:: TASK OBJECTIVE ::
Restating the data word for word is all that is required.
START INPUT RECORDS
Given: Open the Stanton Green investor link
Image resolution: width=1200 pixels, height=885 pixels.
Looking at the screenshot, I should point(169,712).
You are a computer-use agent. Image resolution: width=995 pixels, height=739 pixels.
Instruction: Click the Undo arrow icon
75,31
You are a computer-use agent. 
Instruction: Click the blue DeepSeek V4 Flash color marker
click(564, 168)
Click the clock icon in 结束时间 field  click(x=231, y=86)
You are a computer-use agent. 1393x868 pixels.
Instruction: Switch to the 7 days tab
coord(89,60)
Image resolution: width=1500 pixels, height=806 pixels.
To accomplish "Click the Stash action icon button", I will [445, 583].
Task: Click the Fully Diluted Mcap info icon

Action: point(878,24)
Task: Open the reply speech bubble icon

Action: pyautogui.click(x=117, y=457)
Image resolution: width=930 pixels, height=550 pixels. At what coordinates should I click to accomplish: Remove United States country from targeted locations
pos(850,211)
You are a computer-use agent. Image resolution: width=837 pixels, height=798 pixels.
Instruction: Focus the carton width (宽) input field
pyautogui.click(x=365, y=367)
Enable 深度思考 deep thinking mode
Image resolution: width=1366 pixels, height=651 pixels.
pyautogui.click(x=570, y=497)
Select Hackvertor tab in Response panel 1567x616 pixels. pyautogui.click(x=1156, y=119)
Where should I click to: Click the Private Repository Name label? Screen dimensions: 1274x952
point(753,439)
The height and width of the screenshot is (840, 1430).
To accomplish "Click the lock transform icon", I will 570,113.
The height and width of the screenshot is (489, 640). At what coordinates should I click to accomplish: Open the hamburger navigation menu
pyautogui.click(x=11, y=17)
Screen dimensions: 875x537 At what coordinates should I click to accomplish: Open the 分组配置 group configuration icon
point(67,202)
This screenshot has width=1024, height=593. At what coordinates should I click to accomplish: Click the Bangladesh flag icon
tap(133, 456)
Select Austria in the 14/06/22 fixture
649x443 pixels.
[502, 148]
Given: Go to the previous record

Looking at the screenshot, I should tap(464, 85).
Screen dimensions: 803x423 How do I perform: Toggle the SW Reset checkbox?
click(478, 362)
END INPUT RECORDS
:: EXPECTED ANSWER ::
Given: Open the Stanton Green investor link
Image resolution: width=1200 pixels, height=885 pixels.
Looking at the screenshot, I should point(169,712).
You are a computer-use agent. Image resolution: width=995 pixels, height=739 pixels.
Instruction: Click the Undo arrow icon
75,31
You are a computer-use agent. 
Instruction: Click the blue DeepSeek V4 Flash color marker
click(564, 168)
Click the clock icon in 结束时间 field  click(x=231, y=86)
You are a computer-use agent. 1393x868 pixels.
Instruction: Switch to the 7 days tab
coord(89,60)
Image resolution: width=1500 pixels, height=806 pixels.
To accomplish "Click the Stash action icon button", I will [445, 583].
Task: Click the Fully Diluted Mcap info icon

Action: point(878,24)
Task: Open the reply speech bubble icon

Action: pyautogui.click(x=117, y=457)
Image resolution: width=930 pixels, height=550 pixels. At what coordinates should I click to accomplish: Remove United States country from targeted locations
pos(850,211)
You are a computer-use agent. Image resolution: width=837 pixels, height=798 pixels.
Instruction: Focus the carton width (宽) input field
pyautogui.click(x=365, y=367)
Enable 深度思考 deep thinking mode
Image resolution: width=1366 pixels, height=651 pixels.
pyautogui.click(x=570, y=497)
Select Hackvertor tab in Response panel 1567x616 pixels. pyautogui.click(x=1156, y=119)
Where should I click to: Click the Private Repository Name label? Screen dimensions: 1274x952
point(753,439)
The height and width of the screenshot is (840, 1430).
To accomplish "Click the lock transform icon", I will 570,113.
The height and width of the screenshot is (489, 640). At what coordinates should I click to accomplish: Open the hamburger navigation menu
pyautogui.click(x=11, y=17)
Screen dimensions: 875x537 At what coordinates should I click to accomplish: Open the 分组配置 group configuration icon
point(67,202)
This screenshot has width=1024, height=593. At what coordinates should I click to accomplish: Click the Bangladesh flag icon
tap(133, 456)
Select Austria in the 14/06/22 fixture
649x443 pixels.
[502, 148]
Given: Go to the previous record

Looking at the screenshot, I should tap(464, 85).
Screen dimensions: 803x423 How do I perform: Toggle the SW Reset checkbox?
click(478, 362)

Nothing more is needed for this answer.